My 4-year-old was extremely excited to get these socks and she wore them the next day. And to bed that night. She would have worn them the following day as well, if I hadn’t removed them myself, under protest from a very irritated preschooler. I think that means that they’re a hit. And comfortable too, I’d guess.
I did make one fairly noticeable mistake on the second sock – again, I was in a hurry when I finished it and not paying close enough attention. Can you see it? Here’s a picture where it’s a little more apparent:
Yep, I somehow grafted the toe of the second sock in the wrong direction – vertically instead of horizontally. It really doesn’t make much of a difference when the socks are worn – and I guess I’ll always be able to tell the two socks apart this way. But still… Sigh.
The socks are only going to fit my daughter for a short while – her heel’s already pushing past the ‘turned’ part. They’ll work for now though – at least until her feet grown again. The way they’ve been going lately, that could be as soon as next week! But at least she’ll get some chances to wear them before she outgrows them.
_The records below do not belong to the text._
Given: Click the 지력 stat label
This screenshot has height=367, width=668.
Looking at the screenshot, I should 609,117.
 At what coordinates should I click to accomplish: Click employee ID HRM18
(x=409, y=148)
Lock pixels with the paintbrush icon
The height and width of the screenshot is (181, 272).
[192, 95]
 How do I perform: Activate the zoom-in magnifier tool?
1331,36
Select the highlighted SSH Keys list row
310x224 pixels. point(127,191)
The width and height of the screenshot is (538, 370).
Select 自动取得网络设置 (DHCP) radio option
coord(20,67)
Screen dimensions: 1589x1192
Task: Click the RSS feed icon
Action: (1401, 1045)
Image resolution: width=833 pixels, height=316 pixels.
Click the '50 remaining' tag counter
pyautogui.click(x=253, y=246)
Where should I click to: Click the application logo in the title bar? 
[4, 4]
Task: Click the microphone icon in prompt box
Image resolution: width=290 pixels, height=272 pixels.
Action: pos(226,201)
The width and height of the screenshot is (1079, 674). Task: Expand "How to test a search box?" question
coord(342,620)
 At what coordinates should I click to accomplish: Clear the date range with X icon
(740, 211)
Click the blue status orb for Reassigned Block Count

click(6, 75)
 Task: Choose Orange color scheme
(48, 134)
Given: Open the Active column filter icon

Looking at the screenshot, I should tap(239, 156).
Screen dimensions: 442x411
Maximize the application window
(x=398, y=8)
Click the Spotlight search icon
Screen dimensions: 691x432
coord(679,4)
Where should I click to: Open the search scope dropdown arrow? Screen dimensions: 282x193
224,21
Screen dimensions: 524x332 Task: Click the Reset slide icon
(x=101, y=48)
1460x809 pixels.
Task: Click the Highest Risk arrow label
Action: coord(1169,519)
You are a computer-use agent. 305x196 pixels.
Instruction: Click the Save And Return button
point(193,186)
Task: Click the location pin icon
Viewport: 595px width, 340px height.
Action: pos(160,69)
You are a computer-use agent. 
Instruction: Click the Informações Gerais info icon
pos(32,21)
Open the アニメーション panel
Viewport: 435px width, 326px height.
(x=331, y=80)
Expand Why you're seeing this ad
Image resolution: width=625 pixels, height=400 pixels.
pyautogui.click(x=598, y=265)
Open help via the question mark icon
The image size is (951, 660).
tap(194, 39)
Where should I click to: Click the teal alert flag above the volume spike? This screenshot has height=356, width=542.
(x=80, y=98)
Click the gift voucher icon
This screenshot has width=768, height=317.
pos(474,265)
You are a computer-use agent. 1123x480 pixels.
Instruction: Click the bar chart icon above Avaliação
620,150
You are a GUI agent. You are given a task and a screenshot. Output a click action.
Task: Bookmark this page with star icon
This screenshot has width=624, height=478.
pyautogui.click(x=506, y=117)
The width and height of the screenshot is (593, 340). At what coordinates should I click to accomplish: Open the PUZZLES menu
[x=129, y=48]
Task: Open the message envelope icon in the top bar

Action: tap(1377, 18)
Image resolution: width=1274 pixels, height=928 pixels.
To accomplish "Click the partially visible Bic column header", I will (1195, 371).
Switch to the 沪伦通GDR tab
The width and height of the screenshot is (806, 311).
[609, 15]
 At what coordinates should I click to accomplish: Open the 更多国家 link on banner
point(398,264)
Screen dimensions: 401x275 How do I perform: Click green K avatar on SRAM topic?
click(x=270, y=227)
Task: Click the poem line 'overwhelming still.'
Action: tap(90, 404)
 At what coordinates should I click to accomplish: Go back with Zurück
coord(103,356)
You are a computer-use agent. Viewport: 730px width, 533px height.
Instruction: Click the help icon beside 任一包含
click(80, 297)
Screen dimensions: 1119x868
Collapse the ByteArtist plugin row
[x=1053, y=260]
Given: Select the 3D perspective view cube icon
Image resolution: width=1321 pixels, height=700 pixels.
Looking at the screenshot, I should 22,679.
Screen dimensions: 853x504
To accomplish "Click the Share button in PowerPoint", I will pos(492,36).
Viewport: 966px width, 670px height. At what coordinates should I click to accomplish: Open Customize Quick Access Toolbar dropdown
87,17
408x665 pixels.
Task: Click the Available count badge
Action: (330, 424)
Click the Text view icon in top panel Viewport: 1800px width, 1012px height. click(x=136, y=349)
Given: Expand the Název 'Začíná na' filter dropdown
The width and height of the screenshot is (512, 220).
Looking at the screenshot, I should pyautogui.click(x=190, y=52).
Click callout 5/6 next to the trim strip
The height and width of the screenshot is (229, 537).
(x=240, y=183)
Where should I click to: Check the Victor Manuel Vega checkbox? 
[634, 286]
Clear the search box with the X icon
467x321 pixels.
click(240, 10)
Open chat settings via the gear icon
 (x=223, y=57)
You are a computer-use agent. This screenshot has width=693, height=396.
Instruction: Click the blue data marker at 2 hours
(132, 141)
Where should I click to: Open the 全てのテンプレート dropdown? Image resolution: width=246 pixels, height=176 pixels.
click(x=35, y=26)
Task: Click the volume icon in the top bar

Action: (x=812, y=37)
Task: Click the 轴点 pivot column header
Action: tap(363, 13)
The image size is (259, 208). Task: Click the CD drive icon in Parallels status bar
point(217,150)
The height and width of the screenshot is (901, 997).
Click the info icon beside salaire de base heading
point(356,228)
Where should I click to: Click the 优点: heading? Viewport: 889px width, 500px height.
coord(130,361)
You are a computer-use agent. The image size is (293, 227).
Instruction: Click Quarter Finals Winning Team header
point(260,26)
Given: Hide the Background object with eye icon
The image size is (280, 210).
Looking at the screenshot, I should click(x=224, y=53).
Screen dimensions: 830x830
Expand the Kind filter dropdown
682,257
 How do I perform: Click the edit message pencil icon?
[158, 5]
Both she and I wore our hand-knitted socks on the same day – she was pretty proud of them.
And so am I.
Next up OTN: I apparently need to make a new hat for my oldest daughter as hers was lost in a McDonalds away from home. On the plus side? The fact that someone seemed to have thought well enough of my knitting to decide to walk off with the hat. But it’s still frustrating to have put the work and time into something and then have it disappear… Oh well – at least it’s a chance to work on a quick, easy project before I decide how to tackle the next pair of socks.
I seem to be on a mission lately – I’m having so much fun making socks that I really haven’t had any kind of motivation to try anything else. And there’s nothing wrong with that – because socks are not only fun and cute to look at, but useful when it’s 20 degrees outside. Right?
I finished my first kid-sized sock the other day and am very happy with how it turned out. With one smallish exception – the sock size was listed as for ages 4-8. I figured that it might fit my 8-year-old or my almost-5-year-old. Working on the sock, I thought it seemed a bit small, so I tried it on my youngest’s foot before I started the toe decreases. It kind of fit, but I added an extra 8 rows to the foot anyway, just in case. I’m glad I did – because even with those added rows, it still barely fits her. She can wear it – but the second her foot grows any (or if the sock shrinks when washed), it’ll be too small.
Guess I need to finish the second one soon then, so she can wear them at least a few times!
Here’s how the sock looks from both sides:
I love how the stripes turned out (loving the self-striping yarn!) and this was definitely better to work with than the stretchy stuff was. There’s still a little bit of laddering, but it’s noticeable mostly in the top ribbing without stretching the sock out. I knit this one on 4 dpns instead of 3, and I think that helped too. I definitely feel like I’ve got a good feel for how socks are structured now and by the time I finish the second of this pair, I think I’ll be ready to try something a little more challenging.
I keep looking at sock pattern books – there are so many different ways to make them! Toe-up, cuff-down, Magic Loop, 2 circular needles, dpns… I am somewhat overwhelmed when it comes to the different options and choices. I really want to see if I can figure out some of the ways on circular needles, but don’t know whether to try one long needle or two. I also would love to learn how to knit 2 socks at once so I can complete one whole project at a time.
A couple of months ago I did buy a book, called Knitting More Circles Around Socks: Two at a Time, Toe Up or Cuff Down (affiliate link) by Antje Gillingham. It’s a method using 2 circular needles and making 2 socks at once. I think I’ll try her basic sock pattern when I’m done with the second kid sock and see if I can figure it out.
Here’s how the first sock looks on my daughter’s foot:
I’ve started the second sock – just finished the ribbing and started the stockinette stitch part today. I’m hoping to get it done during Christmas break.